Well said. Also feel free to disagree with some of my grades and brief assessments from above...I rather enjoy the feedback.

I like how you described Nicholas and the reactionary Tsar's as viewing the monarchy as something static. I guess it might be fair to classify Tsar's in three different, yet not always mutually exclusive, ways.

'Progressive', 'Conservative' and 'Static'. Nicholas was surely both the latter two, but it is very possible to be a conservative monarch without being a static one. In one way a conservative leader is just what a particular society may need to help reel things in after years of progressive measures, change and/or volatility. In another way a conservative mindset can at times be successfully implemented by a leader who feels that their role is to serve their country best by keeping bad things from happening.
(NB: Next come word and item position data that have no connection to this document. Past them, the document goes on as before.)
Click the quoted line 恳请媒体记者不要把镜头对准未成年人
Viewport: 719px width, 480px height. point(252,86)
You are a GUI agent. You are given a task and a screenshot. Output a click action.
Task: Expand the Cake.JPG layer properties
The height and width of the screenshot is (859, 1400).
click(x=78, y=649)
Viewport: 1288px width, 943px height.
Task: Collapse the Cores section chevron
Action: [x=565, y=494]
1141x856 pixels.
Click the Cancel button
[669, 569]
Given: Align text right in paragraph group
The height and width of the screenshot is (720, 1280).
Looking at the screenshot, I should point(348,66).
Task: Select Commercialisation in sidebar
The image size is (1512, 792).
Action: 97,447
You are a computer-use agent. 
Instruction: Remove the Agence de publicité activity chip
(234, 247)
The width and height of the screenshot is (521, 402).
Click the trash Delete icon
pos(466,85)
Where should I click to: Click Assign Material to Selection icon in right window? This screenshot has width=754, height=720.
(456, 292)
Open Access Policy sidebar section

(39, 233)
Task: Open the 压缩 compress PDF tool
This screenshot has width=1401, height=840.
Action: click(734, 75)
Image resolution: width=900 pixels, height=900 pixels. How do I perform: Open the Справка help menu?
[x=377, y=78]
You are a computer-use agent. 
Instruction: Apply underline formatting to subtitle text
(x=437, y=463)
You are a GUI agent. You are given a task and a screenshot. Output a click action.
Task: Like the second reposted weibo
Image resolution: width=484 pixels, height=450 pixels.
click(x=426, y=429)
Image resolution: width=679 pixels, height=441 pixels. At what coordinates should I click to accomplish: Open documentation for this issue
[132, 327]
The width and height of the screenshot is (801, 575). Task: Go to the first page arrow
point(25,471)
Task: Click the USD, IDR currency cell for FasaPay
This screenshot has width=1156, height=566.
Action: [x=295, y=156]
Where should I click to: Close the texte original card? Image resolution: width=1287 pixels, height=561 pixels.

All the while they make sure a radical new social agenda isn't thrust upon its people too quickly.

Nicholas didn't think in those terms. He loved his country but his concern was more about preserving Russia's government (the autocracy) than it was about doing right by Russian society, and tending to its needs. Just as Wilson during WWI was obsessed with "keeping the world safe for Democracy", Nicholas, it could be argued, wanted to keep at least his country safe for autocracy.

All that said, I could defend Nicholas by suggesting that there are many variations to your comment about "all times" being "times of change". Certainly that's true but, using the US President example again, it would be unfair to compare the legislative successes or failures of a President dealing with a modest recession with one who dealt with a major depression. You also wouldn't compare Bush/Obama era combat mission/occupations into Iraq and Afghanistan with the responsibilities that a Lincoln or FDR took on during the Civil War and WW2.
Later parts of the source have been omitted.